So you finally finished that training video. It’s a work of art accomplished by summoning teams of experts from various fields: QA project managers, camera crews, sound engineers, marketing PMs, etc., etc.
Your project may be one long module encompassing a whole workstation, or a simple 2 minute video that your employees will be able to watch on a tablet, or even their personal phone.
You are so proud of your finish product that you have decided to launch it in multiple languages to accommodate the needs of your culturally diverse staff.
Okay! Now… what? Should you hire a localization company? A translation provider? Have your own staff take a stab at it?
Let’s say you want things done right, so you choose an expert: a translation company who works with experts in many languages. Can you check that box off your list and focus your attention on your next project? After all, you are paying premium fees and vendors like the one you chose do this for a living. Surely, it will guarantee your hands-free peace of mind. Right?
Hmm… Not quite.
There are a few things to keep in mind when shopping for a partner that will transform your masterpiece into one of equal quality in another language. Here is my attempt at a summarized list:
1) Make sure the language provider you have chosen is an expert in your industry. Why is this important? There are several components, as you know, that build up a video. To name a few (for an existing video in English, for eg.):
a) Training program developer/instructional trainer (you) & Project Manager
c) Voice Actor
e) Sound Engineer
a) The translator must know the content in depth in order to represent your brand/idea in the target language. Your message must stay intact and the language barrier must be invisible. It is a great sign, when the translator asks you questions about the content as they work on the script, to ensure a thorough understanding of the material.
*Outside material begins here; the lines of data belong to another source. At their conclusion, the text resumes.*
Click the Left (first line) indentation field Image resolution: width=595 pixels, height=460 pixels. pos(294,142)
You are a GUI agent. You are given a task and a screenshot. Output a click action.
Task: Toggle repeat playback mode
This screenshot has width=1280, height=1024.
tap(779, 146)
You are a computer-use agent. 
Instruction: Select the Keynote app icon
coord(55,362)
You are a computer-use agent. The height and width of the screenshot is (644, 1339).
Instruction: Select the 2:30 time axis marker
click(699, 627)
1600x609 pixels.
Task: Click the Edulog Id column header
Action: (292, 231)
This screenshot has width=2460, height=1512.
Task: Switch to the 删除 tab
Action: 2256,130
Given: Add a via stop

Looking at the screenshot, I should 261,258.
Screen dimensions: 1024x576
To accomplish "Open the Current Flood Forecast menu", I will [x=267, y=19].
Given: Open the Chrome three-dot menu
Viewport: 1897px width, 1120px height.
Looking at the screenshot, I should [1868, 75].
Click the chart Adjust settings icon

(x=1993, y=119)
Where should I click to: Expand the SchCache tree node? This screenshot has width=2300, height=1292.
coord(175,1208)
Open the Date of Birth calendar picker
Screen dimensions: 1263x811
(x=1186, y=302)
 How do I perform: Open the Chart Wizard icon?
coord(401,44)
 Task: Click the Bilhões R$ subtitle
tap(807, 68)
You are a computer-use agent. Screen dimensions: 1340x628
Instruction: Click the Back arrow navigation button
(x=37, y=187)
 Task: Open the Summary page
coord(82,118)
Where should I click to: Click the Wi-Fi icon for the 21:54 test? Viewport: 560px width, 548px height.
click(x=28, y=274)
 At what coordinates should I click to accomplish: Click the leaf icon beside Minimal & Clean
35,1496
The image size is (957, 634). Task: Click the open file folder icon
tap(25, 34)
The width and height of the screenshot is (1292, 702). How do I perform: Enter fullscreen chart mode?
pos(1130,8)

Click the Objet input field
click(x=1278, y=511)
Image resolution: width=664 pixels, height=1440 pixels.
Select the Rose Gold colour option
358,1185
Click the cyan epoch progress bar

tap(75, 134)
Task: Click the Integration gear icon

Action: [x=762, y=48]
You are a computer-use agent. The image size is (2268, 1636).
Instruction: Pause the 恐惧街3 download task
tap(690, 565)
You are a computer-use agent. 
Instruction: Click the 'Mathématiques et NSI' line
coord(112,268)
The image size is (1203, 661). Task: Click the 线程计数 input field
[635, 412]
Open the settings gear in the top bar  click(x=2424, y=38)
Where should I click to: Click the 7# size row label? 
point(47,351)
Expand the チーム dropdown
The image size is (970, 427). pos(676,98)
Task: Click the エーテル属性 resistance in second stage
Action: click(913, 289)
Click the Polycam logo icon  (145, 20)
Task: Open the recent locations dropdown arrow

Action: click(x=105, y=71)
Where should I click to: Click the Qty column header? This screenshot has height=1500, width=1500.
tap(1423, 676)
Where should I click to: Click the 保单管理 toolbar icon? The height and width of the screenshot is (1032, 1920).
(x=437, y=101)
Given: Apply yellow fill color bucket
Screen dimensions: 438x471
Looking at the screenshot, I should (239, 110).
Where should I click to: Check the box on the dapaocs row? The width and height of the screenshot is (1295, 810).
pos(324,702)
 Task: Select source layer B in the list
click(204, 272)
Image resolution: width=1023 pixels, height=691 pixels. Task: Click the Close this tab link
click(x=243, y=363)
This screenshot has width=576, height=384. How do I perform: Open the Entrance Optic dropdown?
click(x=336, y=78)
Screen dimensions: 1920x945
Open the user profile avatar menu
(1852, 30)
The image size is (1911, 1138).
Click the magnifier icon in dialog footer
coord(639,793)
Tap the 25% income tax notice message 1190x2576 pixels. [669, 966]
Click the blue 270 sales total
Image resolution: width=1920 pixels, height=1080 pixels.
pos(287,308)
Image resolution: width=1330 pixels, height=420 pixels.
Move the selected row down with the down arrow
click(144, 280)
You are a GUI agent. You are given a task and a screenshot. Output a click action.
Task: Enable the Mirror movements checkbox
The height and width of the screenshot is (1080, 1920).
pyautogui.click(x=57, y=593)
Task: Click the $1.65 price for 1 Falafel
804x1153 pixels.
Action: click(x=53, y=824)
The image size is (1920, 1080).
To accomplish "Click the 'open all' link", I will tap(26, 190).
b) The voice actor should be a native in the language they are recording into. No-brainer, but make sure they will record in the dialect/with the accent you want and that they are not simply ‘bilingual.’
c) It is crucial that the producer is both bilingual and extremely familiar with the script before the recording session. Voice actors tend to take matters into their own hands in an effort to make the content sound more genuine and personalized. That is great, as long as they are not changing anything that is critical to your content. This is particularly important when it comes to things like recipes, or food preparation. It is the job of the producer to catch the discrepancies that occur when an actor decides that something ‘sounds better/makes more sense this way.’
d) Lastly, the sound engineer must also be bilingual in the target language or otherwise work with a native speaker. This ensures clean takes that also match the script accurately.
2) Request that the translator is present during the recording session, or at the very least has an open channel of communication with the producer so they can answer any questions about the script.
3) Bundle up. Look for providers that have their own recording studio of professional quality. You can even request a sound sample to make sure it meets your standards. Sometimes, smaller vendors work with their own team of translators/voice actors who also have their own equipment and often times have the skills to produce/engineer the sound files as well. This will save you hundreds and even thousands in studio, production and project management fees.
4) Ask for references. Most providers who are experts on the matter will be proud to offer you references that back up the quality of their work.